Definition of factotum in English:



  • An employee who does all kinds of work.

    ‘he was employed as the general factotum’
    • ‘Emily, as her loyal factotum explains, is happiest and best at taking care of other people.’
    • ‘I quickly grasped, however, that if not the factotum of the city, he was very well connected in a certain subculture whose existence I was just, by hearsay, becoming aware of.’
    • ‘When his grandson was born in 1604, his family of three had four servants, apart from his factotum and sole studio assistant, Francisco de Preboste.’
    • ‘Hans, talented in many ways, was a general factotum in Maye's.’
    • ‘Later, impersonating the family's trusted factotum, Oreo confronts an officious medical professional.’
    • ‘I've heard politicians and their factotums express themselves in this way about people who are so angry they can barely express themselves, or who have grievances that they cannot articulate properly.’

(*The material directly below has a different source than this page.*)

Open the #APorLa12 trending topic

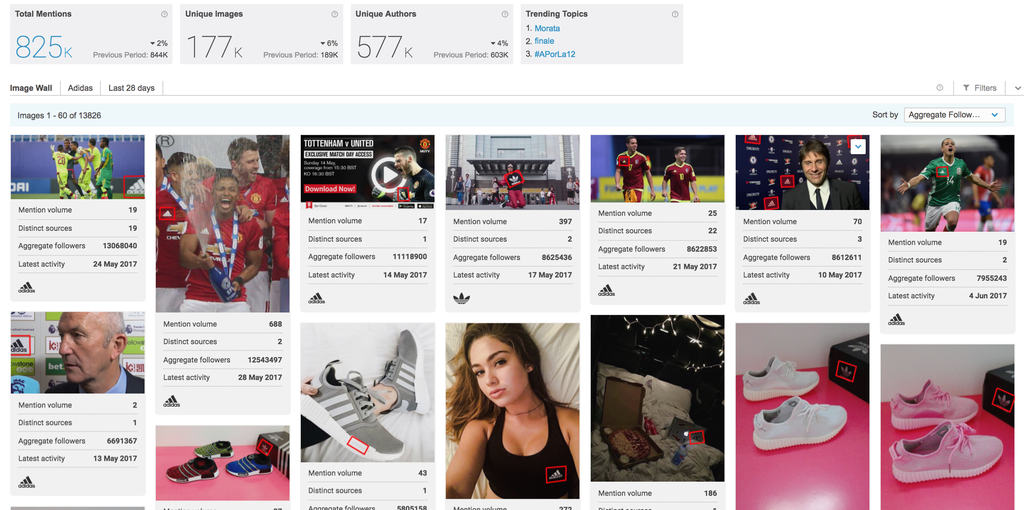[x=554, y=54]
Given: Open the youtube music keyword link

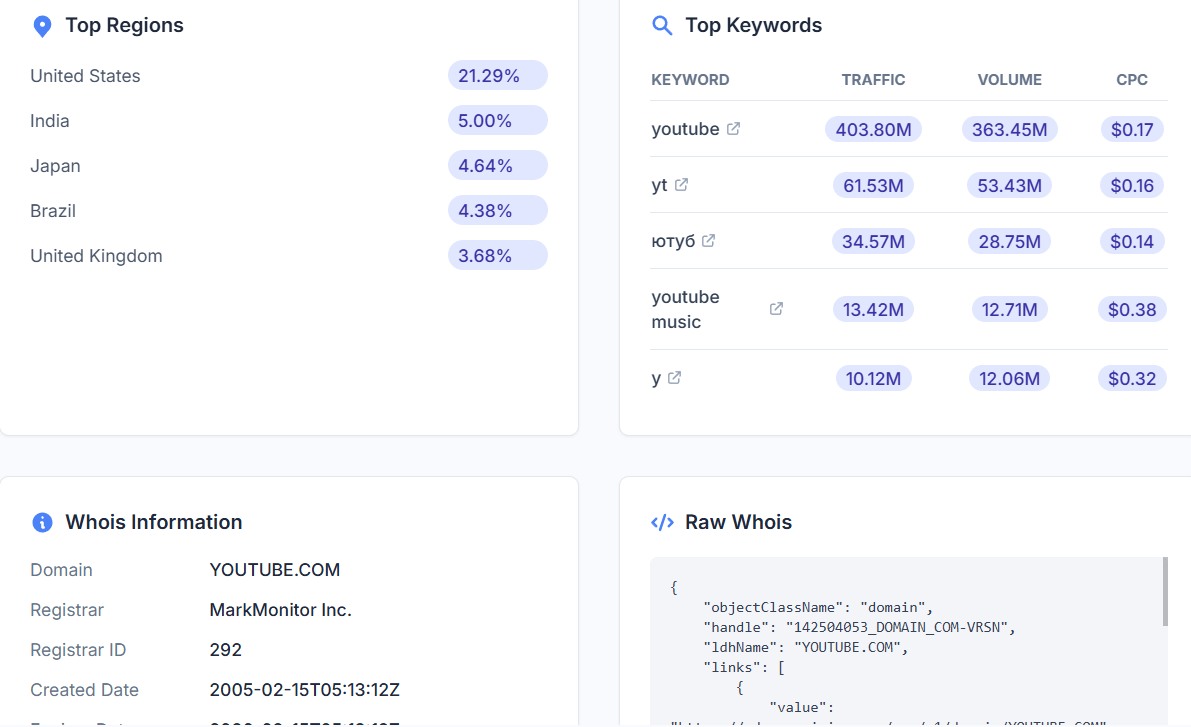Looking at the screenshot, I should (x=685, y=309).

    • ‘His factotum, George Dolby, records that Dickens would nerve himself one hour into each journey with a draught of brandy.’
    • ‘Mme D. likes to pull strings, and uses her pallid lady's companion, the spinster Capulat, as her factotum.’

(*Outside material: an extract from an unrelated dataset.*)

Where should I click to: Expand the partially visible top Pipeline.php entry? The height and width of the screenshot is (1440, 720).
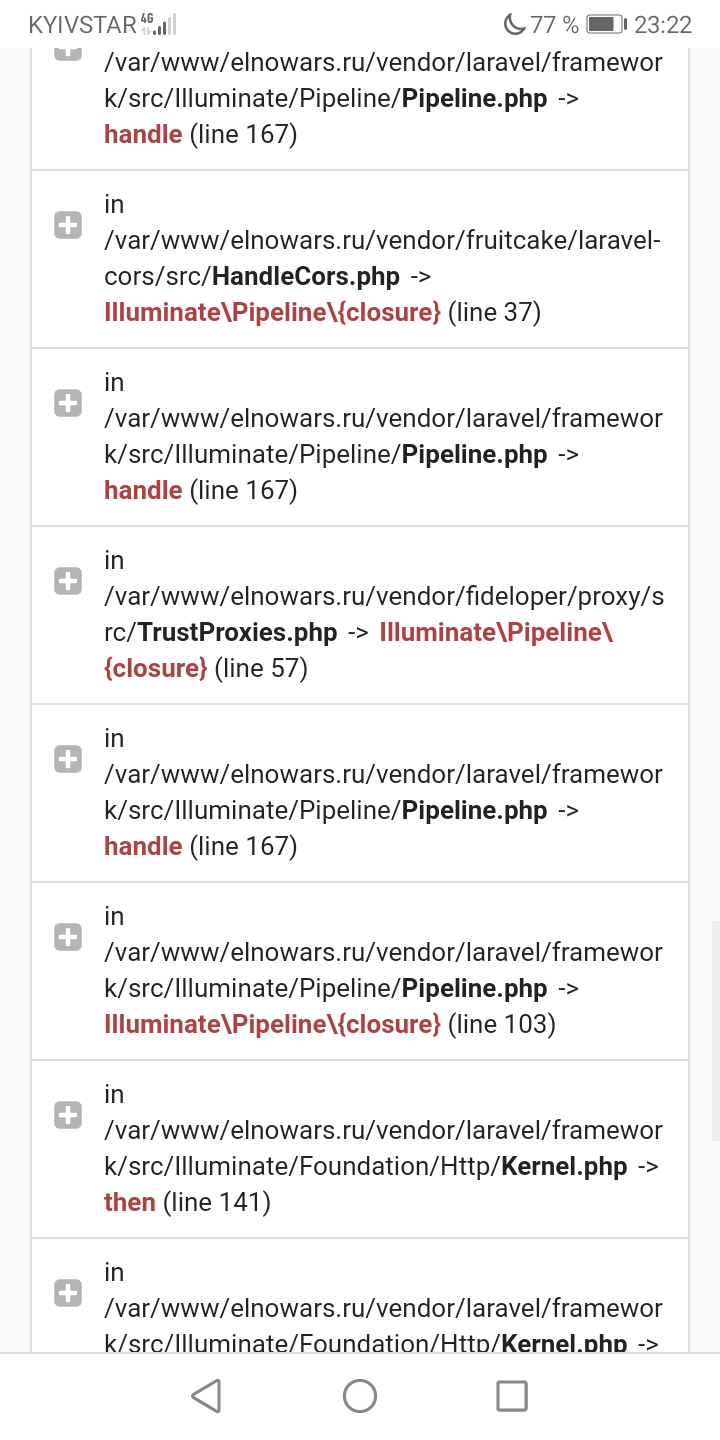pyautogui.click(x=67, y=53)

    • ‘She is perpetually and dangerously angry, bluntly refusing - although employed in a factotum capacity - to perform many of the chores she is given, often colouring her refusal with some venomous invective.’
    • ‘Alain Locke's role as a general factotum of the Harlem Renaissance has tended to overshadow the full dimensions of an active and productive life.’
    • ‘They are attended by the soulless shades of their most fanatical worshippers, courtiers, and factotums.’
    • ‘Artificer, constructor, factotum, a man who loves impossible bets, he says: ‘How did the idea come to me to construct the greatest globe of the world in the world?’’
    • ‘He worked as a general factotum at Keadeen Hotel for 37 years.’
    • ‘An indication of the old Greenock club's decline was the declaration of only two substitutes, one of whom was Ally Maxwell, who fulfils a number of roles from coach to general factotum.’
    odd-job man, general employee, man of all work, maid of all work, jack of all trades, personal assistant
    girl friday, man friday
    body man
    View synonyms


Mid 16th century (originally in the phrases dominum (or magister) factotum, translating roughly as master of everything, and Johannes factotem John do-it-all or Jack of all trades): from medieval Latin, from Latin fac! do! (imperative of facere) + totum the whole thing (neuter of totus).